En marge de sa conférence pour un Internet de confiance, l'UNESCO a appelé à réguler une bonne fois pour toutes les plateformes numériques pour contrer la hausse de la haine en ligne et de la désinformation.
Ces trois derniers jours avait lieu à Paris la conférence de l'UNESCO « Pour un Internet de confiance ». À cette occasion, l'organe de l'ONU en faveur de l'éducation, de la science et de la culture a pu envisager des solutions de régulation face à la crise de l'information en ligne. Cette conférence mondiale, la première sur le sujet d'ailleurs, a accouché des premiers principes mondiaux de régulation des réseaux sociaux. L'objectif est affiché : promouvoir les droits humains en ligne et améliorer la fiabilité des informations.
Réguler, parce que « les mensonges se répandent plus vite que les faits »
Gouvernements, universités, entreprises du numérique, régulateurs indépendants ou société civile. Tous étaient réunis pour prendre la mesure de l'évolution technologique et des dérives qui sévissent en ligne, dans une société fragilisée par les crises climatique, humanitaire, sanitaire et géopolitique.
« Les mensonges se répandent plus vite que les faits. Pour une raison ou une autre, les faits sont vraiment ennuyeux. Les mensonges, surtout lorsqu'ils sont empreints de peur, de colère, de haine, de tribalisme – "nous" contre "eux – se répandent. Ils mettent le feu aux poudres », a résumé la journaliste Maria Ressa, lauréate du prix Nobel de la paix 2021, dans un discours plein de lucidité.
Selon elle, si nous continuons de tolérer tels qu'ils sont les algorithmes des réseaux sociaux, demain, la vérité aura perdu toute sa valeur ou presque. « Sans faits, il n'y a pas de vérité, sans vérité, il n'y a pas de confiance, et nous n'avons pas de réalité partagée », a-t-elle prévenu.
Intervenant durant la conférence, le président récemment élu du Brésil, Luiz Inacio Lula da Silva, a fait un parallèle avec les attaques menées, avec violence, contre les institutions démocratiques auriverdes, le 8 janvier dernier. Celles-ci faisaient suite à une large campagne de désinformation. « Dans une large mesure, cette campagne a été nourrie, organisée et diffusée par le biais de plateformes numériques et d’applications de messagerie. La même méthode a été utilisée pour générer des actes de violence ailleurs dans le monde. Cela doit cesser », a-t-il appelé.
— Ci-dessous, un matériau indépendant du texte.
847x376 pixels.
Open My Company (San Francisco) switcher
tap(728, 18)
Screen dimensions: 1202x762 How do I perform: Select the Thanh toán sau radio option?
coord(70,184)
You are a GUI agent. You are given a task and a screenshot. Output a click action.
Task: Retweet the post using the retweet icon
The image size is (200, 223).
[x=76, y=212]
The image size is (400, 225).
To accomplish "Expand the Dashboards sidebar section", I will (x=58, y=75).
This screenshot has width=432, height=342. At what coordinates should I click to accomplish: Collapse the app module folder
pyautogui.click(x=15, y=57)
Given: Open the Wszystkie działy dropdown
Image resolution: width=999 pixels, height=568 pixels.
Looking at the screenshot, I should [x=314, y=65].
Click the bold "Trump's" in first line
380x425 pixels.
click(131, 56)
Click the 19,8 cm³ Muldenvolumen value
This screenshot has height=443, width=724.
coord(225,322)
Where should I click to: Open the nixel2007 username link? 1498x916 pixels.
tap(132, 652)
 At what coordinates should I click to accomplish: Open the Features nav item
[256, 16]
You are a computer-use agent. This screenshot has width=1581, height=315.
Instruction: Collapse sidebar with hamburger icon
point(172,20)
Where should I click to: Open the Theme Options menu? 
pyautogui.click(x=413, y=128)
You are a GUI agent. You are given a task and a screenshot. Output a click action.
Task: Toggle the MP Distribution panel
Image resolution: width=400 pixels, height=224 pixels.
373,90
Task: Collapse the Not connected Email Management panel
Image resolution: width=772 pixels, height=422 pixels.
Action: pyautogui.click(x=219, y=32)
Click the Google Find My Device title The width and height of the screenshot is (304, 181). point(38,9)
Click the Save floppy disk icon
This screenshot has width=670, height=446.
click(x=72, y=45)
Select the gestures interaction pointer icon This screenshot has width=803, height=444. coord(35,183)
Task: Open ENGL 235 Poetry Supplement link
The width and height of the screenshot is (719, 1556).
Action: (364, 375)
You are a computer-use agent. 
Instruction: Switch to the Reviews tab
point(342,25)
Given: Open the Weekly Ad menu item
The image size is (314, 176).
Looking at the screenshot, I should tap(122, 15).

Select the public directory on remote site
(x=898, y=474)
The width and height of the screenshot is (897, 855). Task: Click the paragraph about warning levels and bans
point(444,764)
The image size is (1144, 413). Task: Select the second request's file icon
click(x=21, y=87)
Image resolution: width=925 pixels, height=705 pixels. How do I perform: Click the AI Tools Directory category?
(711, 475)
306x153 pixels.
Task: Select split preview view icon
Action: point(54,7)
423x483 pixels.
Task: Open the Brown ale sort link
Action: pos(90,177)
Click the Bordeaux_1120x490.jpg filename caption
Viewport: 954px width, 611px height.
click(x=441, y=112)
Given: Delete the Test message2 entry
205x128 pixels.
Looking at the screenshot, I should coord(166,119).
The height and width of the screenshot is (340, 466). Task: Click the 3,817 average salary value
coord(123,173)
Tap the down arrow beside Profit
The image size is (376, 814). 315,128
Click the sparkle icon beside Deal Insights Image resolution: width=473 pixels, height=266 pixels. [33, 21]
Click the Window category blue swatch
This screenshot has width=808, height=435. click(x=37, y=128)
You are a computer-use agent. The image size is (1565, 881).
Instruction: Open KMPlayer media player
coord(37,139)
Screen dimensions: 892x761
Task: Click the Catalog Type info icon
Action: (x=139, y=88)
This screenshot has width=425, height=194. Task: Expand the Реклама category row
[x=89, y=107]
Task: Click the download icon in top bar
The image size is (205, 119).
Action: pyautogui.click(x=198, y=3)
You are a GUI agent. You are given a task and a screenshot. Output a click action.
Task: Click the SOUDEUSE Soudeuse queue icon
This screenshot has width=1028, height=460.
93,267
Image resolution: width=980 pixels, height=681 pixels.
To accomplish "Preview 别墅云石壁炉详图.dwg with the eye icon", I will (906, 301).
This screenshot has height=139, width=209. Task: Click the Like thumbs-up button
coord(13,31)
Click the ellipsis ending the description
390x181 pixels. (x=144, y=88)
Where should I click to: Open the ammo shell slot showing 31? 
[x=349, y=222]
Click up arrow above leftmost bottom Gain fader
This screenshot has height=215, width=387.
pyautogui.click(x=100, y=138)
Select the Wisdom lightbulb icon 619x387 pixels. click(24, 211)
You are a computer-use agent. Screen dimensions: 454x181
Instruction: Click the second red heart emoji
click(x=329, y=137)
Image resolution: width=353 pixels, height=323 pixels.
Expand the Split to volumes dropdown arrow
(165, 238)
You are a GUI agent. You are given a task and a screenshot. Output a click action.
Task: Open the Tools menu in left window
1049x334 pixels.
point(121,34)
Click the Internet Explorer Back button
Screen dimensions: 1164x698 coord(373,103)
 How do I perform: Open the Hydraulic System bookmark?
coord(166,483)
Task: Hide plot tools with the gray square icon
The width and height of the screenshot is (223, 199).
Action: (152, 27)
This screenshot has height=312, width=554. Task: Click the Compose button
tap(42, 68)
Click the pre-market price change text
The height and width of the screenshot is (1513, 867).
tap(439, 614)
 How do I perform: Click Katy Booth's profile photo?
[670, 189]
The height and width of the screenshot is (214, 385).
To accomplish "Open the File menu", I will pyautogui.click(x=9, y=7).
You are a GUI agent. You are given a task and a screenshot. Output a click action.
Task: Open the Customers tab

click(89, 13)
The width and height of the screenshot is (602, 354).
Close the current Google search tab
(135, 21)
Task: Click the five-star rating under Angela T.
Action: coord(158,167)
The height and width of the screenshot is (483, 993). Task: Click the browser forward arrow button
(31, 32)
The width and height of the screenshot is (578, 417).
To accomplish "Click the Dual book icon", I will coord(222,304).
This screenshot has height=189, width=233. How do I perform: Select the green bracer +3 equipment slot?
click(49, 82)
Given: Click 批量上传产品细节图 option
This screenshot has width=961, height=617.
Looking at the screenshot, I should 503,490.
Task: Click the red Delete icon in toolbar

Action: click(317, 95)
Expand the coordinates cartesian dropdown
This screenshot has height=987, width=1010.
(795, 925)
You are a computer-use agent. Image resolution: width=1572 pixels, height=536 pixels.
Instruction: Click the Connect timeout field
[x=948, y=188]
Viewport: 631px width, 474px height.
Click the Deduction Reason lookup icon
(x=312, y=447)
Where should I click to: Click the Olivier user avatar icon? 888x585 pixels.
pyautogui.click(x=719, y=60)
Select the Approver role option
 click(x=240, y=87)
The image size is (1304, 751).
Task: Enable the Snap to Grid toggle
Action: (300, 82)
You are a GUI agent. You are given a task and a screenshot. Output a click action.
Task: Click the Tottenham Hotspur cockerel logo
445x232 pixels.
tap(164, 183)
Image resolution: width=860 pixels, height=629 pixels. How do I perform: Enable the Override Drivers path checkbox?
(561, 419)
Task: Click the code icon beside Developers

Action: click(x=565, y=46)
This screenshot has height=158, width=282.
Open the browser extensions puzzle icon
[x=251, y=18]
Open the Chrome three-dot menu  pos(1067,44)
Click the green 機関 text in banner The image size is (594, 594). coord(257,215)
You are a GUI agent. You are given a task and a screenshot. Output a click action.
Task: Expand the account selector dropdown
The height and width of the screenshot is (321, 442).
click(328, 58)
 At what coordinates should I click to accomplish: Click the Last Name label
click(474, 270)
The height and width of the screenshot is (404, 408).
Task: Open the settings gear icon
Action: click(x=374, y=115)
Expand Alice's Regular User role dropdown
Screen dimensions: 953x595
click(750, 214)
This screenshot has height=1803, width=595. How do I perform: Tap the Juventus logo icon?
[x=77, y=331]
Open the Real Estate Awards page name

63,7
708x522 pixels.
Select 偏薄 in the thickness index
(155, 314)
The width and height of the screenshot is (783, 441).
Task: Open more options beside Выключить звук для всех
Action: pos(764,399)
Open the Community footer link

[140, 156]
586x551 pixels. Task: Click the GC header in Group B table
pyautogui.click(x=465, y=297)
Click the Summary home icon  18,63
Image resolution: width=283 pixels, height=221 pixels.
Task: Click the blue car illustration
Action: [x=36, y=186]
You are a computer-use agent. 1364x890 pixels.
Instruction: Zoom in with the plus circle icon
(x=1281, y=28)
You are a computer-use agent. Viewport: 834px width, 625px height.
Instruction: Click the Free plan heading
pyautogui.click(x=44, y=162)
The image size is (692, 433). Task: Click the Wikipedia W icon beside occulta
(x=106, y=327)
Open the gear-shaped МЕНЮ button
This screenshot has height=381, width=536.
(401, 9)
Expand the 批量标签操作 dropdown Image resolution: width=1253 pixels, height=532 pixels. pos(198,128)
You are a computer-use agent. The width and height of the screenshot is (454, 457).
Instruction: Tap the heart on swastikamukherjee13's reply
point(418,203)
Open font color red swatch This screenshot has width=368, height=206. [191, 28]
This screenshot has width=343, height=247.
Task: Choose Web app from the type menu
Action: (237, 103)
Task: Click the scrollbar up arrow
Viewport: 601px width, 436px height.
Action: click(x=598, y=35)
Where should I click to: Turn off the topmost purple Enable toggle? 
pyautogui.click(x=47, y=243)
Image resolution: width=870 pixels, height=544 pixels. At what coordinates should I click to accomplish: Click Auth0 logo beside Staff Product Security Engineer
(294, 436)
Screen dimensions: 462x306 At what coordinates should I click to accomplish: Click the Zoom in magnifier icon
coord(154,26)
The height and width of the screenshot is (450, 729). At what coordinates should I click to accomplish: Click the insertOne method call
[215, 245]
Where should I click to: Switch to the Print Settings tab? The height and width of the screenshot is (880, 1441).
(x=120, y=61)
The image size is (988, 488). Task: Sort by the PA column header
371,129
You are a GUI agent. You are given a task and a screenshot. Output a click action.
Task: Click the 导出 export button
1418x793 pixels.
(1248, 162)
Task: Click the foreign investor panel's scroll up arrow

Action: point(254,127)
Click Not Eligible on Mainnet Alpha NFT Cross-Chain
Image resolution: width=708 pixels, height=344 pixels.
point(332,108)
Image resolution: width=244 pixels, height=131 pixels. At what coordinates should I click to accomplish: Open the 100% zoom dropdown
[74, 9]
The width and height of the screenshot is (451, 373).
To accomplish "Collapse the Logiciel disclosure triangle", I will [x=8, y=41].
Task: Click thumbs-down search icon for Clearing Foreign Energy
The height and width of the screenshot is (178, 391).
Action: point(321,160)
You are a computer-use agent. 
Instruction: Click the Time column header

Pousser les pays et les acteurs du numérique du monde entier à faire barrage aux contenus néfastes pour leurs utilisateurs
La directrice générale de l'UNESCO, Audrey Azoulay, un temps pressentie pour succéder à Jean Castex à Matignon, a salué les efforts en la matière menés dans au moins 55 pays. Néanmoins, elle milite pour une approche cohérente qui serait planétaire, considérant que, menées de manière isolée, les initiatives de régulation « sont vouées à l'échec ».
Également présente à Paris, la Première ministre de l'Islande, Katrin Jakobsdottir, a loué « l'importance considérable » des discussions et des échanges de la semaine, ajoutant qu'il est « essentiel de définir un ensemble de principes communs sur la régulation de cet espace numérique ». Le youtubeur brésilien-portugais aux 45 millions d'abonnés Felipe Neto a dénoncé la poussée algorithmique des contenus extrémistes sur les plateformes. L'influenceur veut sensibiliser les grands acteurs du numérique.
« Il s’agit de rendre des comptes, de mettre fin à l'impunité, de les amener à la table et de dire "vous devez être responsables des erreurs que vous avez commises et que vous allez commettre" », a-t-il déclaré, assez ferme. De quoi laisser la patronne de l'UNESCO conclure en appelant tous les pays à se joindre aux efforts de l'organisation. Son objectif est de faire d'Internet un outil au service du public, qui puisse garantir le droit à la liberté d'expression, et le droit de rechercher et de recevoir des informations.